What's behind the current buzz about ethics? A number of factors, really. On the evolutionary front, the days when one could argue that conscience and business don't mix are gone for good. Although the social responsibility movement of the late 1980s and early '90s hardly qualifies as news anymore, its message has become part of our popular consciousness: Businesses need not exist for the sake of greed alone. Consider the bar permanently raised--Ben and Jerry, thank you very much.
As standards have gone up, public awareness has also intensified. "It's not necessarily that we care more about ethics today," says Laura Pincus Hartman, director of the Institute for Business & Professional Ethics at DePaul University in Chicago, "but that, because of [better communication], we know more about companies than we once did. With the World Wide Web, more information gets out to more people than ever before. Anyone can log on to the Internet and find out almost instantaneously about libel suits, harassment suits and all kinds of information that would have been difficult to uncover in the past."
Meanwhile, your company's ethics may have a direct impact on employee loyalty. In a 1997 Walker Information survey of 1,694 employees, 86 percent of respondents who had favorable opinions of their companies' ethics were strongly committed to their organizations; only 14 percent of those who rated ethics low felt likewise. A full 42 percent of respondents said a company's ethical integrity would directly influence their choice of employers.
No longer can you assume that your competition is ethically challenged, either. Of 747 human resource professionals interviewed for a 1997 Society for Human Resource Management/Ethics Resource Center survey, 73 percent of respondents said they work in organizations that have written standards of ethical business conduct. Nearly four in 10 work for organizations that provide ethics-related training; 31 percent work for companies that have either an ethics office or an ombudsperson.
And there's more. When Walker Information polled 1,037 consumers in 1994, 47 percent indicated they would be much more likely to buy from a "good" company if quality, service and price were equal. On the other hand, 70 percent of consumers would not buy--at any price--from a company that was not socially responsible. "Apparently you get some credit for being good," says Walker, "but you really get clobbered for being unethical."
Not wanting to get clobbered in court is another motivation for cleaning up your act. According to ethics consultant Victoria Wesseler, president of Ethics & Compliance Strategies, a consulting firm in Indianapolis, federal sentencing guidelines that went into effect in 1991, which apply to companies with as few as 10 employees, provide financial incentive to companies that make a concerted effort to prevent and police unethical conduct within their organizations. (See "Code Of Conduct" on page 121.) "I would hope the primary motivator for improving a company's ethics would not be to meet these guidelines--there are other reasons to become more ethical," says Wesseler. "But [companies that meet the guidelines] may see a reduction in [criminal] fines of up to 95 percent."

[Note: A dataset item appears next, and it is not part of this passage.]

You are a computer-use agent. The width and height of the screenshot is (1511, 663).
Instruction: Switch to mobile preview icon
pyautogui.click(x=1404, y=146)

For ethicist Robert C. Solomon, professor of philosophy and business at the University of Texas, Austin, and author of It's Good Business: Ethics & Free Enterprise for the New Millennium (Rowman & Littlefield), these various threads weave together into a single truth: Ethics is at the very core of successful commerce. "Ethical managers and ethical businesses tend to be more trusted and suffer less resentment, inefficiency, litigation and government interference," says Solomon. "[Being ethical] is just good business."